To do so would threaten the privacy rights of individuals, Murphy noted in a statement that also argued that Ireland and the US already had channels through which to make such data requests, Mutual Legal Assistance Treaties (MLATs).

He has also argued against proposals to increase surveillance on private social media communications and to hobble the use of encryption for personal and business communications and activities.

“For many generations it has been possible for someone in privacy to post a letter to another person. It should be possible for someone to communicate in privacy with another person online,” he says.

In the context of recent terrorist events, he can see why some people might call for limitations on the use of encryption by adding “back doors” to allow law enforcement to read all communications.

“But in practical terms [because encryption is central to so many everyday business activities], that is largely unimplementable. And if it were to be implemented – and I can’t see how it could be – the lack of encryption would give rise to far more difficulties that it could possibly create.” Cripple encryption and people would be more at the mercy of criminals, he says.

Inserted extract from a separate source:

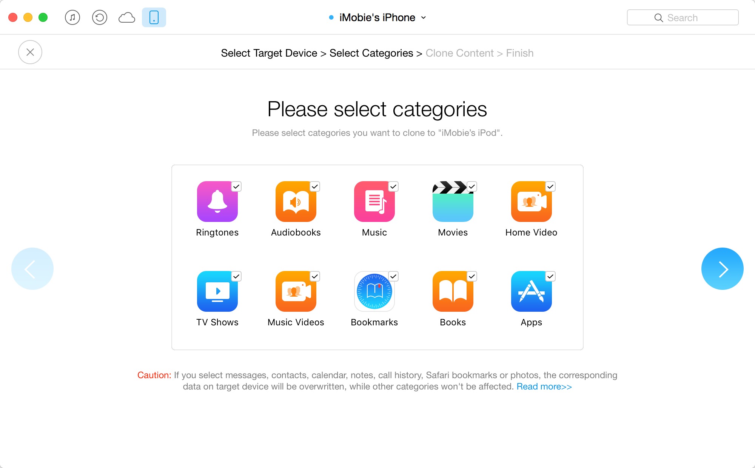This screenshot has height=468, width=755.
Task: Click the back navigation arrow
Action: (x=32, y=268)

“We also have seen very strong expressions from the European Court of Justice [stating] there is a right to privacy, and that right [isn’t] required to be set against other rights. There can be a balance.”

However, the ECJ made many of those statements when it threw out the former Data Retention Directive based on a challenge by Irish privacy advocates Digital Rights Ireland to the Irish implementation of the directive.

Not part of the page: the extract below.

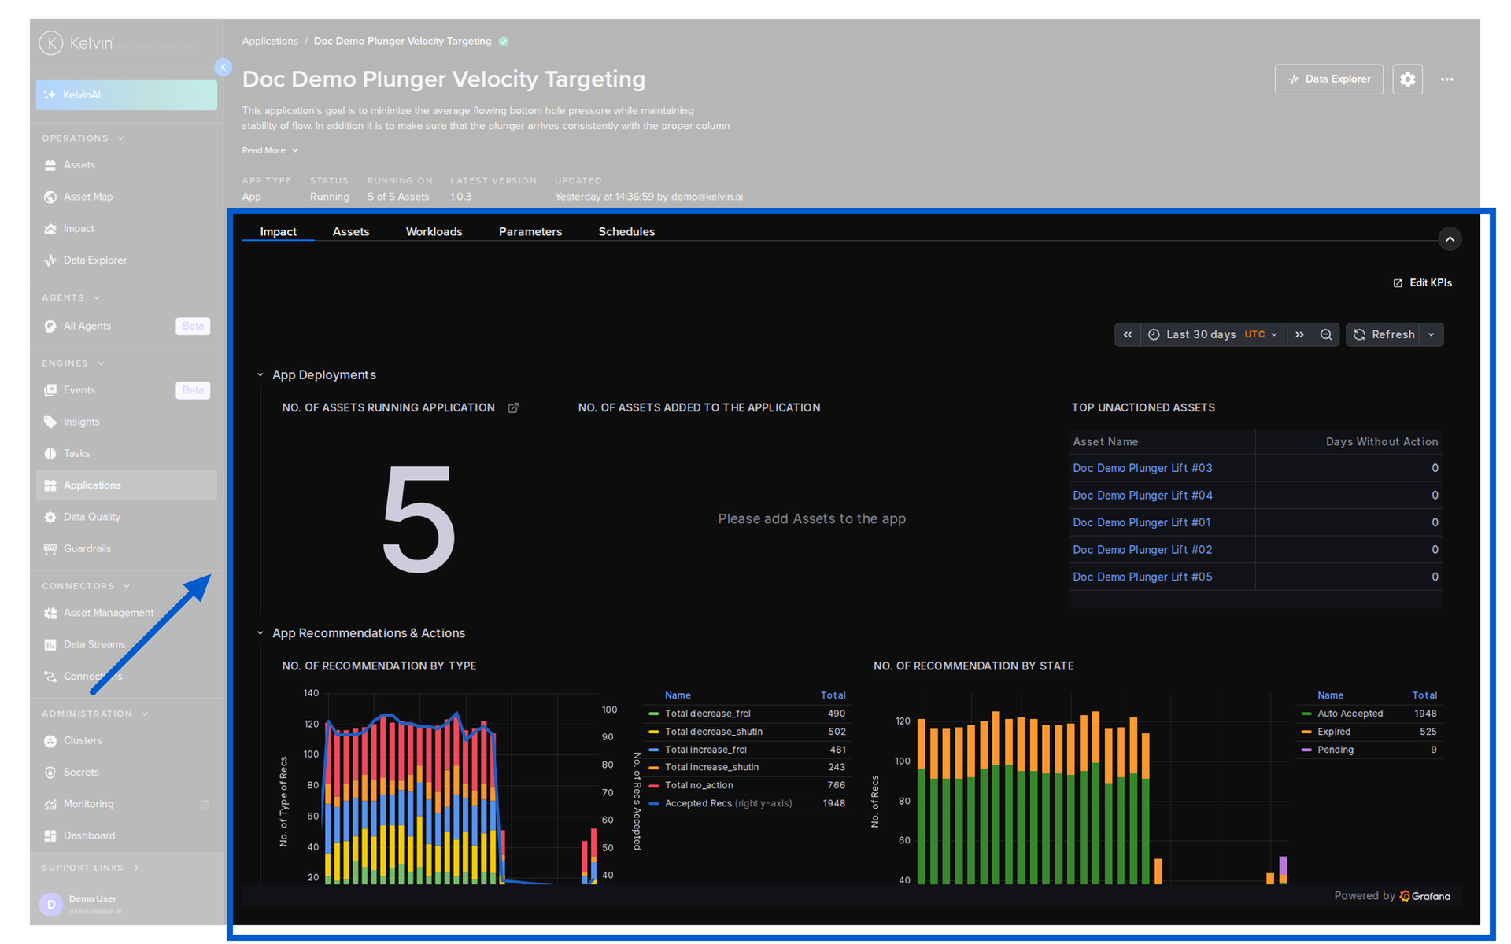Open the settings gear next to Data Explorer
This screenshot has height=944, width=1511.
[x=1407, y=79]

Murphy won’t comment on whether the government here plans fresh data retention legislation, only noting: “The ECJ has made a ruling. It has given rise I think to a very reasonable discussion around the relevance of data being held, and how long it should be held for.”

What about the revelations, via leaked documents from whistleblower Edward Snowden, that British spy agency Government Communications Headquarters (GCHQ) routinely spied on Irish communications passing over the major subsea telecommunications cables that link Ireland and the UK?

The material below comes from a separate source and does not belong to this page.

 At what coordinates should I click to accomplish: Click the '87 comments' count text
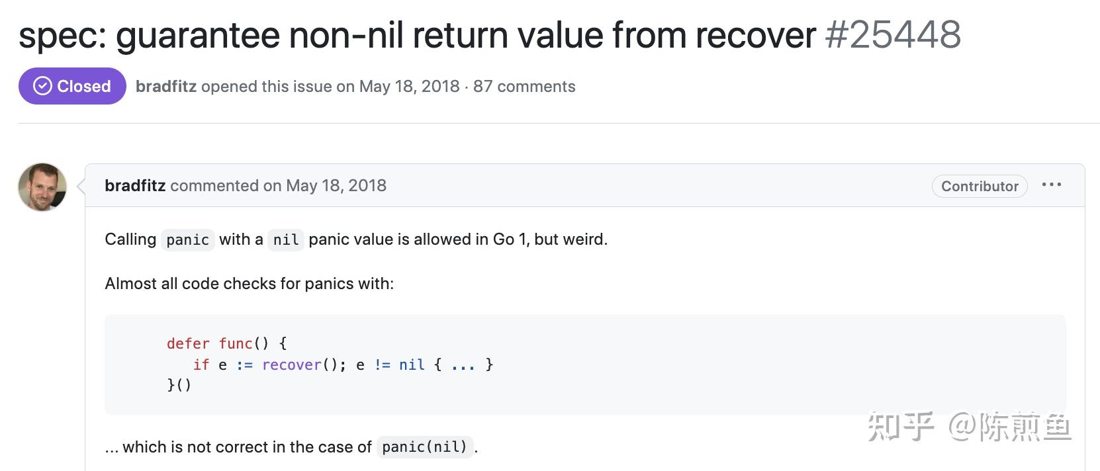pos(524,87)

“The Government haven’t made any comment and we’re not going to make any comment now.”

But would such a degree of secret data gathering on the Irish population concern him as a Minister with a data protection remit? “In my role as a data protection Minister, in the first instance I’m responsible for what we do here in Ireland and responsible also for what we do collectively as Europeans. But it is clear that it is vital – and I am not going to name any other state – but it is vital that we continue to develop strong relationships. We have already for example an MLAT with various parts of the world [for security agency data requests].”

Partner countries need to ensure MLATs are strong and efficient. “Then, if there is the prospect of serious crime or terrorism, the agencies would seek an alternative route to acquire [data].”

Plane data

But Ireland will support the controversial calls for an EU-wide sharing of aeroplane passenger data (passenger name records, or PNRs) as long as the system is balanced, Murphy says.

And as for data protection regulation, long promised but still in bitter discussion, will it ever materialise?

“Is it stalled? Quite the contrary. There’s now a very significant energy behind it,” he says. “It was the top item on the agenda, and the most discussed” at the last meeting of the committee overseeing it.

Once passed, it will undoubtedly add greater force and definition to his own role. However, the degree of respect ultimately accorded any Minister for Data Protection will depend ultimately on the will of the Taoiseach to make this new role nationally powerful, and internationally significant.